■ **Task data**
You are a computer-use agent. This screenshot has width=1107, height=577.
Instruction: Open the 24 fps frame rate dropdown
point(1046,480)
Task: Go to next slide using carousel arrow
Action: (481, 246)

■ **Directions for this task**
Copy the data above word for word, line by line.

■ **In response**
You are a computer-use agent. This screenshot has width=1107, height=577.
Instruction: Open the 24 fps frame rate dropdown
point(1046,480)
Task: Go to next slide using carousel arrow
Action: (481, 246)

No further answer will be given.